One of the company's clients, Rick Merrin, was repeatedly and severely abused by three priests at St Bede's College, a Catholic boarding school in Manchester during the fifties and sixties.

"Nothing can make up for what happened to me at school and the impact I do believe it has had on my life," Mr Merrin says. "There's more at stake for me here than money. I want these three priests to get their comeuppance in the sense that their personal reputations are put where they should be. That would please me greatly."

When he started at St Bede's, Mr Merrin was top of the class, but a psychiatric report, commissioned by his lawyers, concludes his abusers stole the golden future he should have had.

"If I look at what I should have achieved in terms of prestige or in terms of money, I can see lots and lots of failure," Mr Merrin accepts. "When you ask if that is down to what happened at school, I can say I think it was."

The lawyers are now preparing a civil action in which they argue his school should fully compensate him for the consequences of the abuse he suffered.

"Through the existing legal structures now you can argue for loss of income, the income you never had a shot at getting because you could never keep your life together," explains Ann Olivarius.

The three priests who abused Mr Merrin, including the former headmaster of St Bede's, Monsignor Thomas Duggan, are all dead. However, following allegations from other pupils of historical abuse at the school, the Bishop of Salford issued an apology "for the pain and distress reported to have been suffered".

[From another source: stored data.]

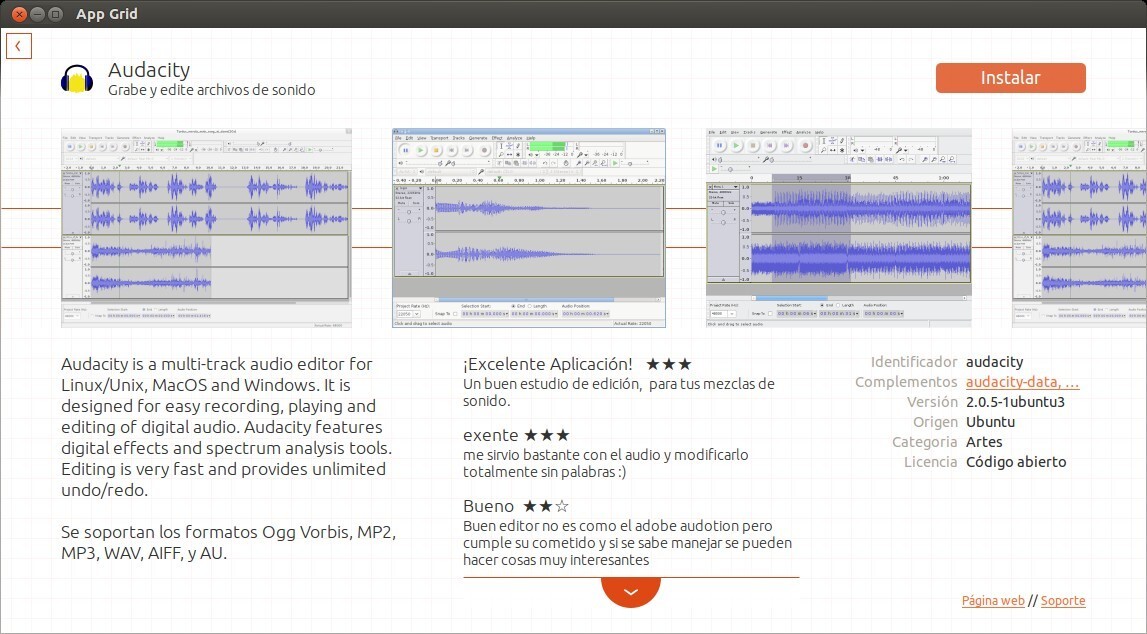Image resolution: width=1147 pixels, height=634 pixels.
Task: Click the green Play button in the second screenshot
Action: point(421,149)
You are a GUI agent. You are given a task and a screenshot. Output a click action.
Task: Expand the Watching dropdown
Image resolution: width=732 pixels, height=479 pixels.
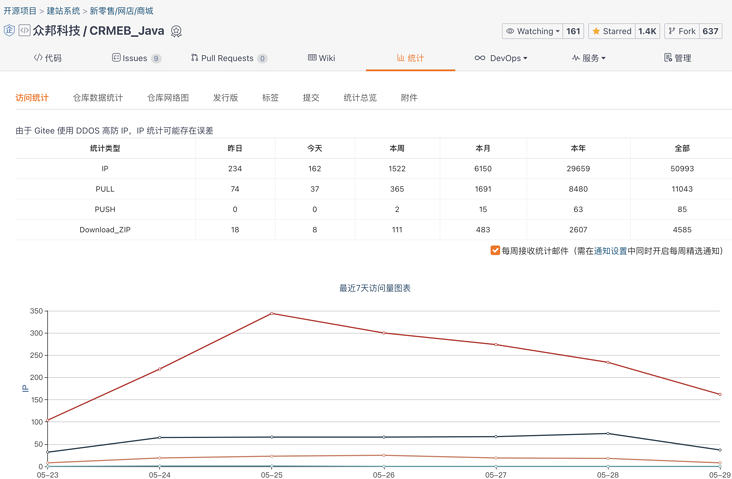[532, 31]
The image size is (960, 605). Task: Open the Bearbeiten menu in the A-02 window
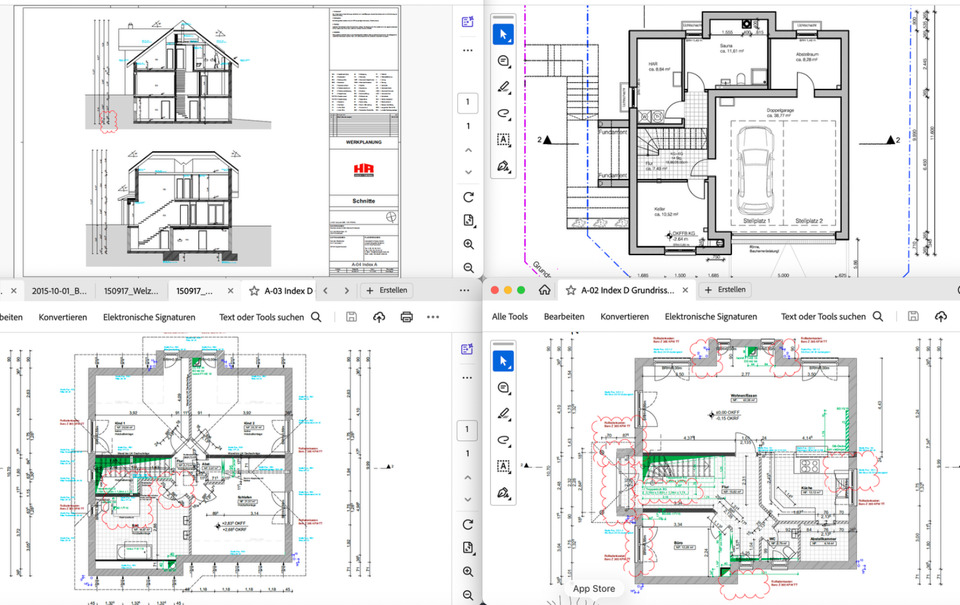click(564, 317)
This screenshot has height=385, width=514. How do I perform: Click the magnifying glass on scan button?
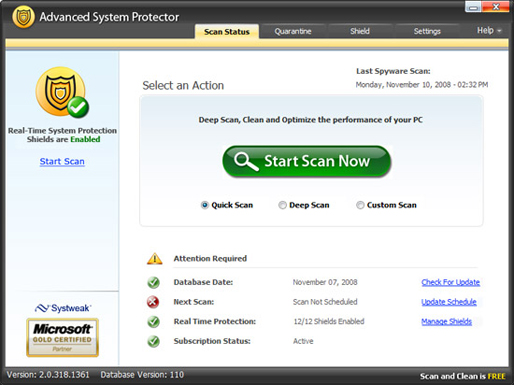pyautogui.click(x=246, y=161)
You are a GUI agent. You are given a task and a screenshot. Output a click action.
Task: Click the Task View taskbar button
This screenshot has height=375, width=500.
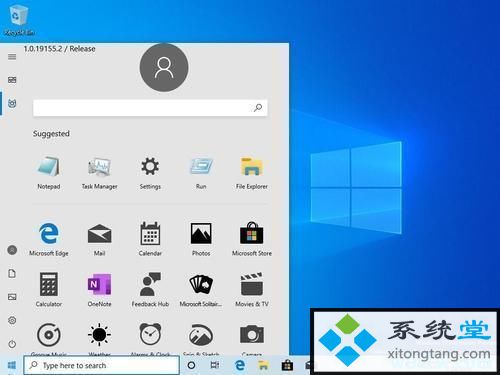(215, 365)
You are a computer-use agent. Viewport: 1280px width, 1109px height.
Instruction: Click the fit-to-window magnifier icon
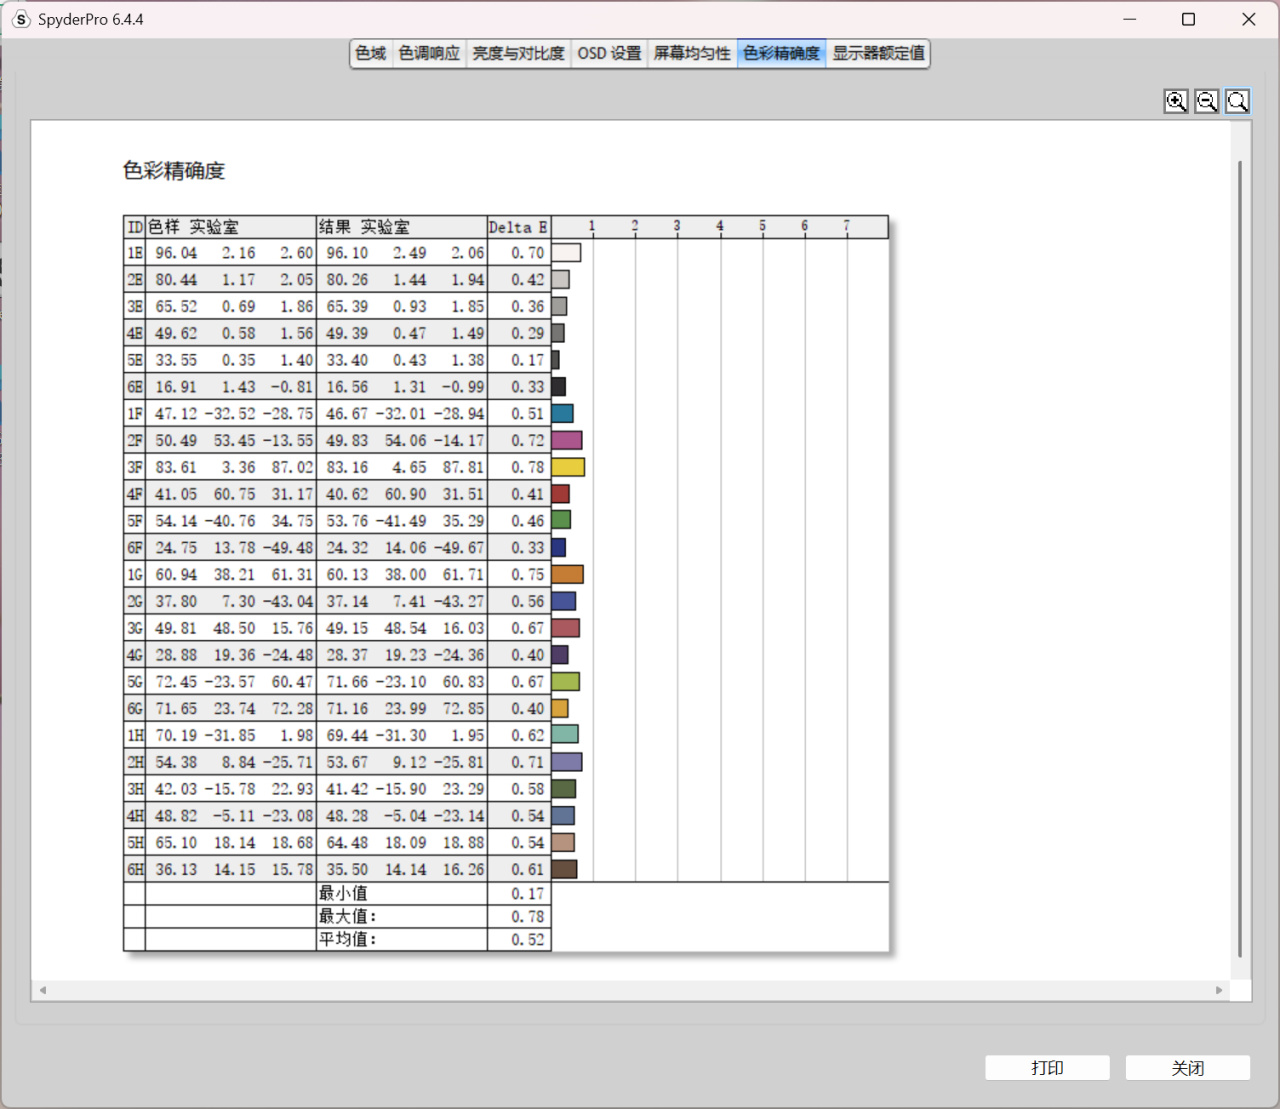[1238, 101]
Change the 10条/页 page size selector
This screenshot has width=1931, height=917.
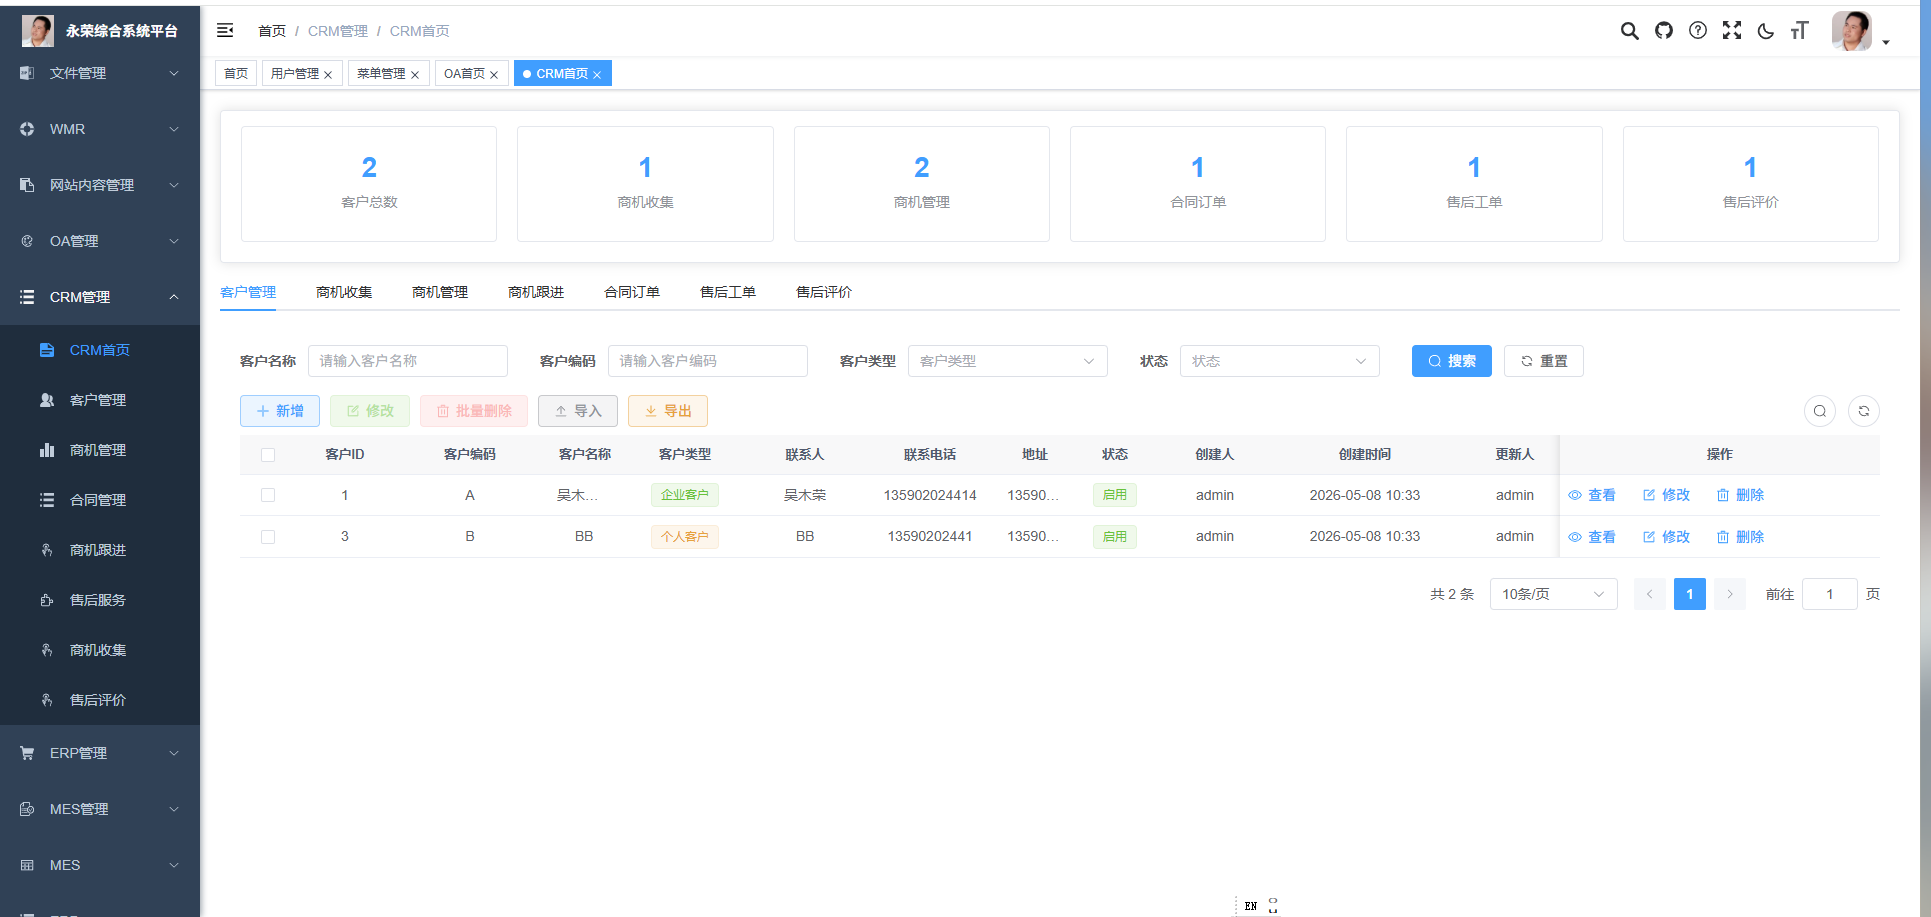(x=1553, y=594)
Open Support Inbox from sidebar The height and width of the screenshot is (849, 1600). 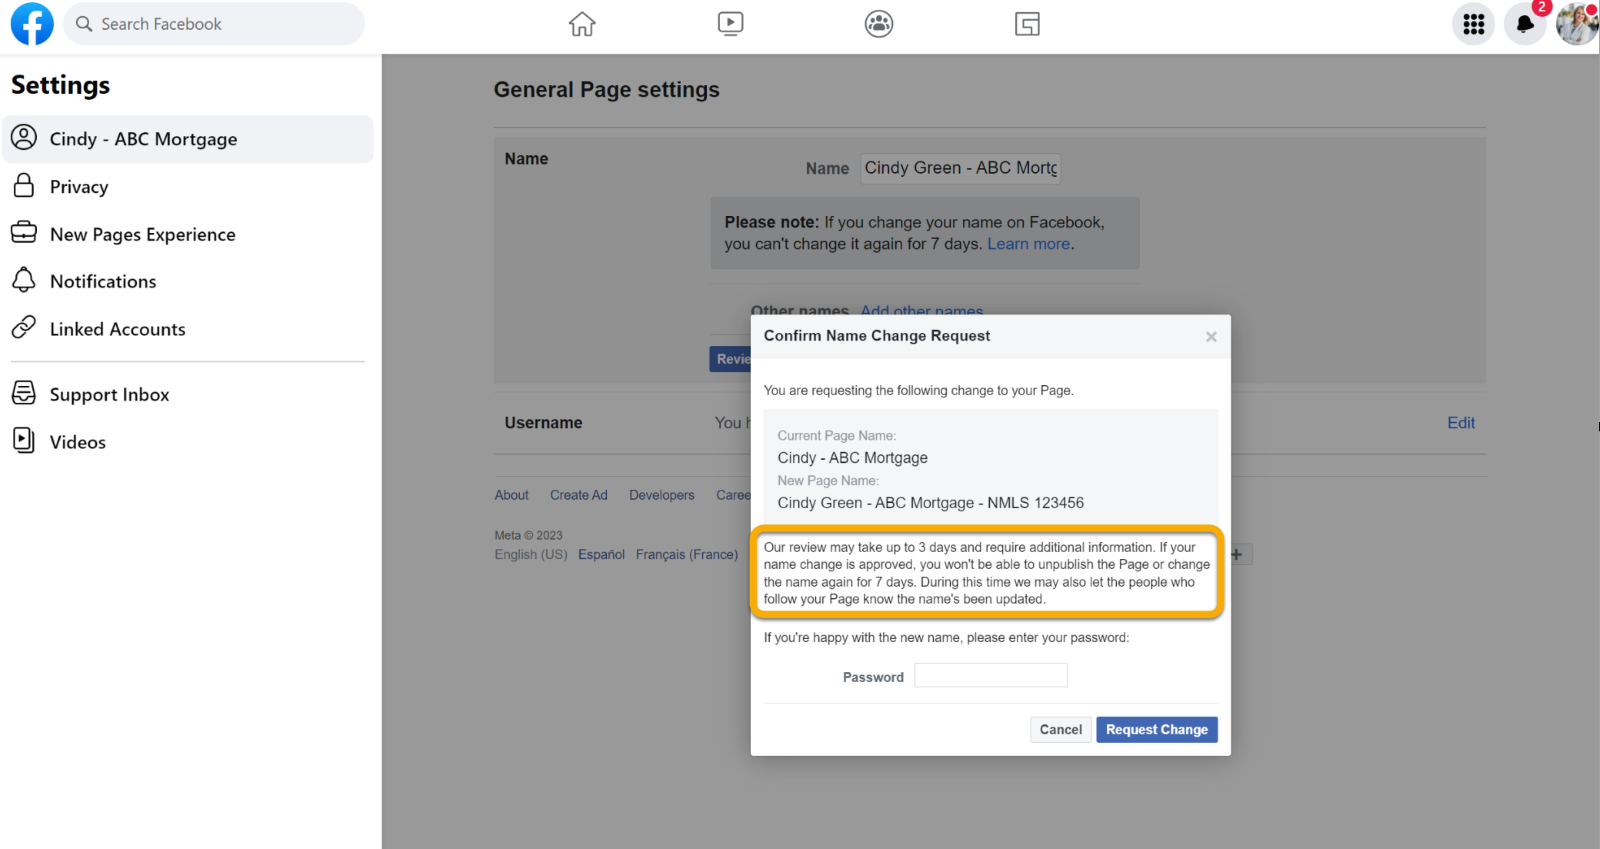109,395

Even though they weren't involved and did not have anything to do with the school at the time, seven governors at St Bede's recently resigned because of the possibility of personally facing damages claims in abuse cases.

In 2011, another St Bede's teacher, Father William Green, admitted 27 sexual assaults on boys in the 1970s. Jailing him, the judge said the lives of some of his victims were still affected by the devastation and ruination the priest had left in his wake.

Last November, inspectors rated St Bede's child protection policies 'unsatisfactory' and the college - now a co-educational Catholic day school - has promised to review its safeguarding policies, while insisting St Bede's is "a safe and secure environment".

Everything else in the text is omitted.